Keep only those lines of the records that include the string "will".

*** Exercise material ***

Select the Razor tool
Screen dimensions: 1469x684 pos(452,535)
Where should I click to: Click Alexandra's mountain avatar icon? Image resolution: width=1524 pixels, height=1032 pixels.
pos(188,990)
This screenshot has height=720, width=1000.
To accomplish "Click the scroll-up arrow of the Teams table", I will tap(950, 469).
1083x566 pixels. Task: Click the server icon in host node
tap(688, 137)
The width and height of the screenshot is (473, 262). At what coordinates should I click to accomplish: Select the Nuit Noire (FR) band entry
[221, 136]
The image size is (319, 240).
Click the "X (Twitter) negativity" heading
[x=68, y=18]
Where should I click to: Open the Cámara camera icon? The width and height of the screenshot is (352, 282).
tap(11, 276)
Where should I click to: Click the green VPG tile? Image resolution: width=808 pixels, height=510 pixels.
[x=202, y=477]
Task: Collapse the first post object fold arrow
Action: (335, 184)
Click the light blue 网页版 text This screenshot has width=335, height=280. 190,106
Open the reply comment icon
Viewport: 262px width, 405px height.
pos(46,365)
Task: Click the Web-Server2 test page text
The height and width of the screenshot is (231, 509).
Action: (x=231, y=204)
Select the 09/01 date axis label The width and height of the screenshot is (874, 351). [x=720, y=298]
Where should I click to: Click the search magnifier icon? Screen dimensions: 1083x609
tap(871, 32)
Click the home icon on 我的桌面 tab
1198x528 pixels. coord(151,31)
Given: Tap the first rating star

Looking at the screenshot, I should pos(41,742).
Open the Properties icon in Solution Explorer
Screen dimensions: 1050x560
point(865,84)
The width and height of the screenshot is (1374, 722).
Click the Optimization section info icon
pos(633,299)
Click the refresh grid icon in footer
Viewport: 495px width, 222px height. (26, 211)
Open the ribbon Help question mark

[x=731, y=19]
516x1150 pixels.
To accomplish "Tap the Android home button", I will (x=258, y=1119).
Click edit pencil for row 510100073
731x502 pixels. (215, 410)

*** End of Exercise material ***

## Task solution
To accomplish "Click the scroll-up arrow of the Teams table", I will tap(950, 469).
To accomplish "Tap the Android home button", I will (x=258, y=1119).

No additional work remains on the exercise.